### Fragment dokumentu
········

Reklama

Niedziela Sosnowiecka

Najstarsze kościoły Sosnowca

Bądź na bieżąco!

Zapisz się do newslettera

W sosnowieckim Muzeum można zobaczyć wystawę prezentującą obiekty sakralne wybudowane w Sosnowcu od XVII wieku do końca lat 30. XX wieku. Wyjątek stanowi kościół pw. Niepokalanego Poczęcia Najświętszej Maryi Panny, którego budowa trwała z przerwami od 1905 do 1952 r.

········

### Zapisane dane
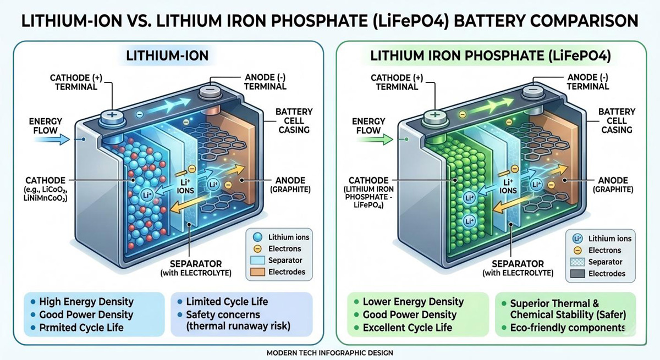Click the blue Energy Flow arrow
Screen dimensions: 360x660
pos(57,140)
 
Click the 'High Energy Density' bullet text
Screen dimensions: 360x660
pos(86,301)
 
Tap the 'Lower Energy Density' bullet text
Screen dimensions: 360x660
pos(413,302)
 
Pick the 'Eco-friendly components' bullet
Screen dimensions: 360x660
pos(568,328)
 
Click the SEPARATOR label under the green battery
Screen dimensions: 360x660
pos(518,264)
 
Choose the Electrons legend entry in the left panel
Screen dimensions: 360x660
pos(280,249)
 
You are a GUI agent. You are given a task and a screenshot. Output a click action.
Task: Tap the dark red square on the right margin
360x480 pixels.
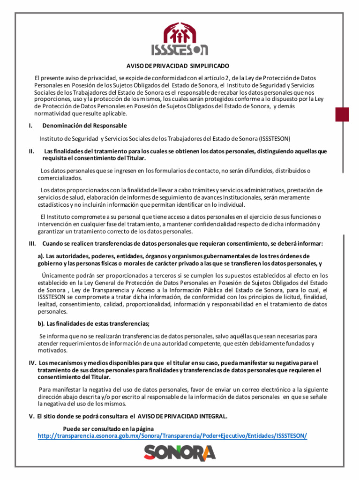[x=342, y=114]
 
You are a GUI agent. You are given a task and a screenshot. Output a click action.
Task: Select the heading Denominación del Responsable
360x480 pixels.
[x=84, y=126]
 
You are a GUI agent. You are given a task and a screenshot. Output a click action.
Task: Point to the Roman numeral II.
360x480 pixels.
[x=31, y=151]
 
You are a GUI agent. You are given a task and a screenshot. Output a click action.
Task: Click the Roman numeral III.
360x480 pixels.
[x=32, y=244]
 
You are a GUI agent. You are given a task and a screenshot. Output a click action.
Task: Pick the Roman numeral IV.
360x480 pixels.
[x=32, y=363]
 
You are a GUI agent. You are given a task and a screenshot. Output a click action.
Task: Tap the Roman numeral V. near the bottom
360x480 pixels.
[x=32, y=416]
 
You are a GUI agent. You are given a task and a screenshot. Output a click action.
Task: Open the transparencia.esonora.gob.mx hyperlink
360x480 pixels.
[x=172, y=436]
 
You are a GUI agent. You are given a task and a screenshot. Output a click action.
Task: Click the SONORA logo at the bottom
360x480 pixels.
[x=180, y=452]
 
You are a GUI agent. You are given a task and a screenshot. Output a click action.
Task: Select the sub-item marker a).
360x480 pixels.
[x=41, y=256]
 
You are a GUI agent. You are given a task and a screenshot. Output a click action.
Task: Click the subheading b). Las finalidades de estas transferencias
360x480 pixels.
[x=94, y=324]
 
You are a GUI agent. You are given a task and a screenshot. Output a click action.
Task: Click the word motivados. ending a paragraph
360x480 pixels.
[x=52, y=350]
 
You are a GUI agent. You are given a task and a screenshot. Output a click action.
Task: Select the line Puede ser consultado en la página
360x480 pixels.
[x=108, y=428]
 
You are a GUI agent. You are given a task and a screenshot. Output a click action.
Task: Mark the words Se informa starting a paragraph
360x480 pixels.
[x=52, y=336]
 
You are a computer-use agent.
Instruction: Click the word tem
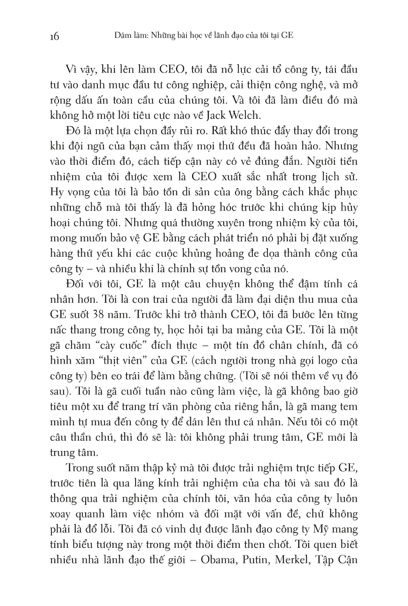pos(348,406)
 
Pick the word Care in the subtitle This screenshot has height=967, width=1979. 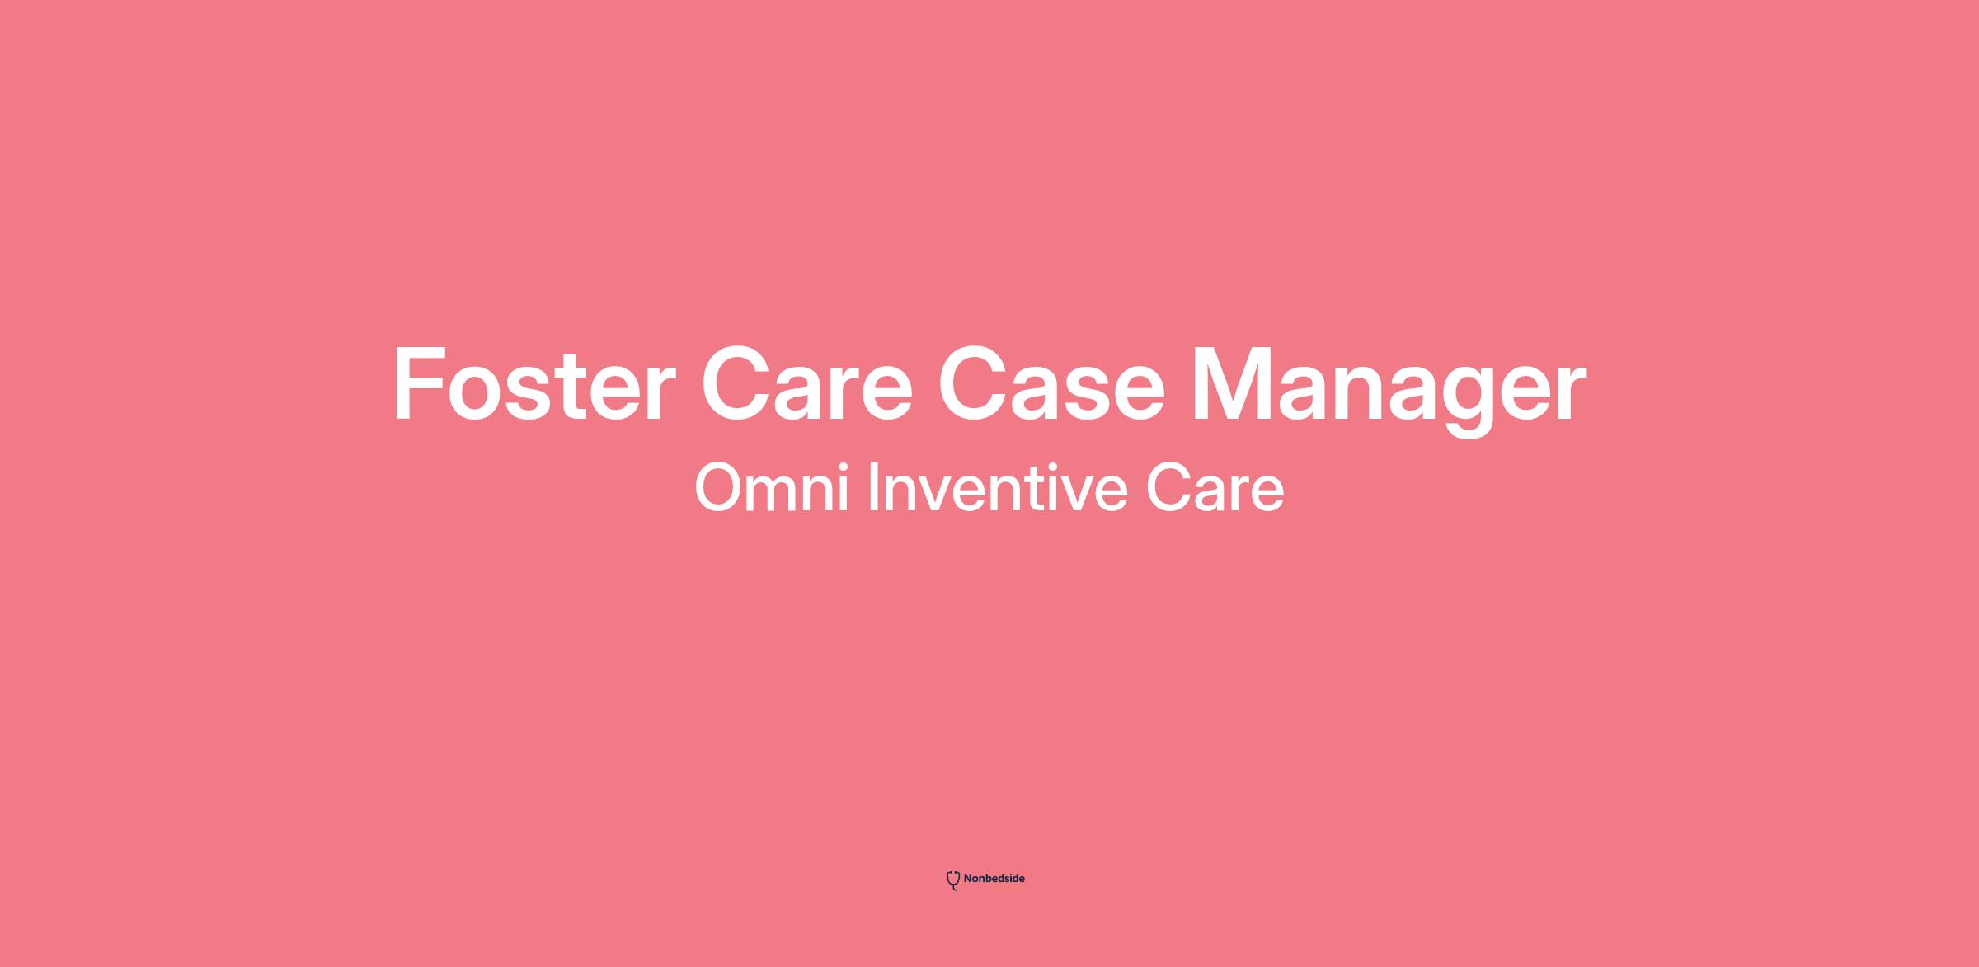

········

Czy potrafisz kontynuować tekst o najstarszych kościołach Sosnowca? Dopisz jego dalszy ciąg, zaczynając zaraz po ostatnim zdaniu.

– W Sosnowcu, w którym w XIX wieku osiedlali się w dużej mierze cudzoziemcy, świątynie wznosili nie tylko katolicy, ale także prawosławni – Rosjanie, ewangelicy – Niemcy, Żydzi oraz mariawici. Wystawa w sosnowieckim Muzeum prezentuje najstarsze zabytki architektury sakralnej miasta, wśród których oczywiście przeważają kościoły katolickie. Uwzględniono ponadto cerkwie prawosławne, w tym dwie już nieistniejące, oraz kościoły: ewangelicko-augsburski i mariawicki. Brak natomiast judaistycznych obiektów kultu religijnego, po których w Sosnowcu nie pozostał żaden ślad. Wszystkie obiekty zostały przedstawione na fotografiach archiwalnych i współczesnych, wykonanych odpowiednio w 1910 i 2013 r. – mówi Zbigniew Studencki, dyrektor Muzeum w Sosnowcu.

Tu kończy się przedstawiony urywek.